- **DOCUMENT SECTION**
○ ○ ○ ○

Human participants received unsupervised exposure to difficult-to-discriminate chequerboard stimuli (e.g., AX and BX), before learning a discrimination between them. Experiment 1 demonstrated that prior exposure enhanced later discrimination and that intermixed exposure (AX, BX, AX, BX …) resulted in better subsequent discrimination than did blocked exposure (CY, CY … DY, DY …). Experiment 2 showed that simultaneous exposure to two similar stimuli (AX–BX, BX–AX …) facilitated the later acquisition of a successive discrimination, more than successive exposure (AX–AX, BX–BX …). These results parallel those observed by Mundy, Honey, and Dwyer (2007) who used pictures of human faces as stimuli and establish the generality of the fact that simultaneous exposure produces a particularly marked perceptual learning effect.

Acknowledgments

This research was funded by an Economic and Social Research Council grant (to D.M.D.), a Medical Research Council studentship (to M.E.M.), and a Biotechnology and Biological Sciences Research Council grant (to R.C.H.).

Notes

1 It should be noted that Mundy et al. Citation(2007) provide evidence for the formation of an excitatory association during simultaneous exposure to highly discriminable stimuli (see their Experiment 5). Thus our results do not challenge the basic idea that simultaneous exposure establishes an excitatory association between simultaneously presented stimuli. Instead, they indicate that the excitatory association must be counteracted by some other mechanism.

2 The fact that there are two different stimuli presented on simultaneous trials (AX–BX/BX–AX) and two copies of the same stimulus presented on successive trials (CY–CY/DY–DY) might affect the amount of attention paid to the stimuli. This matter is discussed in depth in Mundy et al. Citation(2007).

○ ○ ○ ○

- **MATERIAL PROVIDED**
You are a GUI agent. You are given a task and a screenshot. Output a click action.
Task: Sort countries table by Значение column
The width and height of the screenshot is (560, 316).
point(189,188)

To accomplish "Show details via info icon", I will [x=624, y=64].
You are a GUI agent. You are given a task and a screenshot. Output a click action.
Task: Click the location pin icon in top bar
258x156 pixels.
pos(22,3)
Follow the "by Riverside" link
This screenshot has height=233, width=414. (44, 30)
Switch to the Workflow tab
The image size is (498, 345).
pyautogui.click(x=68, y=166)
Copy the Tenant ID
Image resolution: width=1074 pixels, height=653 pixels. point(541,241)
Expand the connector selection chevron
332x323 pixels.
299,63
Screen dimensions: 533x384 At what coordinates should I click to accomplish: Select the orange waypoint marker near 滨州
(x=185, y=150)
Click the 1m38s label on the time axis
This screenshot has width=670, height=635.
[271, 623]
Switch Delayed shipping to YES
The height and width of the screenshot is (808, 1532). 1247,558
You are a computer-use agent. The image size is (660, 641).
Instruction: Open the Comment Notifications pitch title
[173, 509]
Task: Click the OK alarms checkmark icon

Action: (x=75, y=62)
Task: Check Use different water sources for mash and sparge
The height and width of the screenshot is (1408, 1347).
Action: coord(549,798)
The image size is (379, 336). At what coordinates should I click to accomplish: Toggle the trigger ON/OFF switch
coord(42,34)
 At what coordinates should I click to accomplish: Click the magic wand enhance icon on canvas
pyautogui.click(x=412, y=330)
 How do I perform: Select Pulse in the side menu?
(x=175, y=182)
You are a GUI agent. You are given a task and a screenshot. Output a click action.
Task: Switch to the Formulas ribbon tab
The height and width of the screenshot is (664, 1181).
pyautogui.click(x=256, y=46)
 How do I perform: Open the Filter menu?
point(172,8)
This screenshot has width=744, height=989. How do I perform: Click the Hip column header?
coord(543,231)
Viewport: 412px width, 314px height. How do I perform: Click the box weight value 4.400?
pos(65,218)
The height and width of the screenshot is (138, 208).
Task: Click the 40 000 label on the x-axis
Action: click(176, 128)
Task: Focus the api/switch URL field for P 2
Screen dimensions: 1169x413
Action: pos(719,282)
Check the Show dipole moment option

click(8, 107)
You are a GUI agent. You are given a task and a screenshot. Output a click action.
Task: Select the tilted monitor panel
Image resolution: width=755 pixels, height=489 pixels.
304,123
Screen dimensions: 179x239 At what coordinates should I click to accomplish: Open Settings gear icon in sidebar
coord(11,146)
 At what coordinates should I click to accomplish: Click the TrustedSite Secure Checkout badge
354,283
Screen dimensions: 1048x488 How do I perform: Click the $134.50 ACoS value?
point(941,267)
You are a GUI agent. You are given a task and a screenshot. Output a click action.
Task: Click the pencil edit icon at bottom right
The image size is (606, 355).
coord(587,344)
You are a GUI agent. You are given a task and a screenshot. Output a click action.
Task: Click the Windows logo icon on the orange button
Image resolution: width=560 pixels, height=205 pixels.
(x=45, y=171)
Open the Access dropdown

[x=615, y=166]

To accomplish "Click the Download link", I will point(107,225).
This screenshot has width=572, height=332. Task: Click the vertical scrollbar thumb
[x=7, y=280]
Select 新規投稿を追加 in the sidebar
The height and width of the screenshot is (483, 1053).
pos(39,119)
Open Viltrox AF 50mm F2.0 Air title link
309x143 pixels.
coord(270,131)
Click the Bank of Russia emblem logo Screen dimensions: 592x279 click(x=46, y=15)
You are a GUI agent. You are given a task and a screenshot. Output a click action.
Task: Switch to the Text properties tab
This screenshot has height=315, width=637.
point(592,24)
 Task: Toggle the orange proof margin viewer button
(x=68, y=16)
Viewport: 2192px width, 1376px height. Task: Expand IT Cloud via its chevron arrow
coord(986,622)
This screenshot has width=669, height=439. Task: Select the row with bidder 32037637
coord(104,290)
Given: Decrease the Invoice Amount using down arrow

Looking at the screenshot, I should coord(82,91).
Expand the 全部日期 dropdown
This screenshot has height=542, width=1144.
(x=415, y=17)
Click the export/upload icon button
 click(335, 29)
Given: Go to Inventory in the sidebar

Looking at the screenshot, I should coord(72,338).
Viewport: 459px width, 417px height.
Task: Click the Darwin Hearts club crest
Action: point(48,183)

○ ○ ○ ○

- **WHAT YOU WILL DO**
1. In the perceptual learning text, what funded the studentship awarded to M.E.M.?
2. Reproduce the perceptual learning text from "2 The fact that" up to and including "et al. Citation(2007).".
The data has no connection to the perceptual learning text.

- **EXERCISE RESULTS**
1. A Medical Research Council studentship.

2.
2 The fact that there are two different stimuli presented on simultaneous trials (AX–BX/BX–AX) and two copies of the same stimulus presented on successive trials (CY–CY/DY–DY) might affect the amount of attention paid to the stimuli. This matter is discussed in depth in Mundy et al. Citation(2007).